不结球白菜硝酸还原酶基因BcNR的克隆及其在拟南芥中的转化

Molecular Cloning of A Non-Heading Chinese Cabbage Nitrate Reductase Gene (BcNR) and Transformation into Arabidopsis thaliana

【目的】克隆不结球白菜硝酸还原酶基因(BcNR),并转化拟南芥做初步的功能鉴定。【方法】采用分段RT-PCR及3′RACE和5′RACE技术克隆了BcNR基因的全长cDNA,利用生物信息学方法进行序列分析和蛋白结构分析。构建pCAM-BcNR植物过量表达载体,通过农杆菌介导的真空渗透法将其转入野生拟南芥中,经抗性筛选及PCR验证获得T0代转基因植株,用Real-timePCR方法对30mmol·L-1KNO3溶液处理的转基因拟南芥的硝酸还原酶基因表达进行检测,并测定转基因植株的硝酸还原酶活性。【结果】获得了编码不结球白菜硝酸还原酶基因(BcNR)的cDNA全序列3049bp,包含有2733bp的开放阅读框,编码910个氨基酸。其氨基酸序列与拟南芥、烟草、甘蓝型油菜、马铃薯等编码的氨基酸序列具有较高同源性。蛋白质结构域分析表明,所推导的氨基酸序列具有完整的硝酸还原酶结构,同时证明从不结球白菜中克隆的这条基因属于NADH-NR型。GenBank登录号为EU662272。转基因拟南芥T0代植株进行GUS基因PCR检测,证明重组质粒已整合到转基因植株基因组中。硝酸盐处理后的转基因植株硝酸还原酶基因的表达比野生型显著提高,且硝酸还原酶活性有不同程度的提高。
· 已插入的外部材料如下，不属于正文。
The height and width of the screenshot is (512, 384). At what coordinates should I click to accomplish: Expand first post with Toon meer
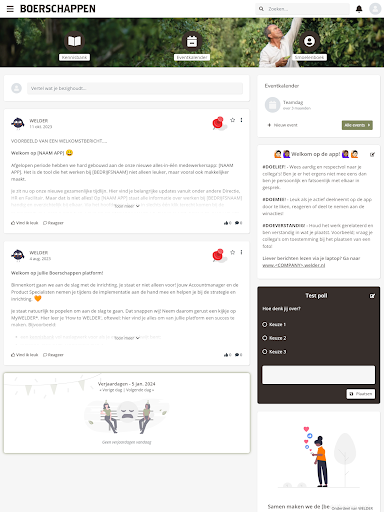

【结论】本研究首次从不结球白菜中克隆获得BcNR基因的全长cDNA序列,揭示了其序列特征并对其进行了初步的功能鉴定,为进一步利用该基因开展蔬菜硝酸盐含量的基因调控研究奠定了基础。

[Objective] A full length cDNA of nitrate reductase gene （BcNR） was isolated from the non-heading Chinese cabbage （Brassica campestris ssp. chinensis） cultivar Suzhouqing, and transformed into Arobidopsis thaliana for functional identification. [Method] The full-length cDNA was isolated by RT-PCR, subsection PCR and （5′/3′）-RACE techniques. Bioinformatics methods were used to sequence analysis and protein structure analysis. An efficiently expression vector pCAM-BcNR was constructed and transformed into Arabidopsis thaliana by Agrobacterium mediated depressor permeating method. Transgenic Arabidopsis thaliana plants in TO were obtained by resistance screening and PCR identification. The expression of BcNR in positive plants treated with 30 mmol·L^-1 KNO3 was detected by real-time PCR method, and the nitrate reductase activities of transgenic plants and wild type plants were determined. [Result] The full-length cDNA sequence of 3 049 bp in length contained an open reading frame of 2 733 bp encoding 910 amino acids. The deduced amino sequence was highly homology to Arabidopsis thaliana, Nicotiana benthamiana, Brassica napus and Solanum tuberosum and other high plants. This protein shares common structural features with NRs from other higher plants and other eukaryotes. It was also proved that this clone was the style of NADH-NR. The sequence was accepted by GenBank （Accession number EU662272）. GUS PCR analysis revealed that the recombinant plasmid was integrated into the transgenic Arabidopsis thaliana plants in T0. Compared with wild Arabidopsis thaliana, the transgenic plants exhibited an enhanced level of NR and nitrate reductase activity （NRA） of leaves under NO3 inducement. [ Conclusion ] Full length BcNR gene was firstly isolated and characterized from non-heading Chinese cabbage and introduced into Arabidopsis thaliana for preliminary functional identification. This study lays a foundation for further utilization of this gene in genetic modification of nitrate content in vegetable production.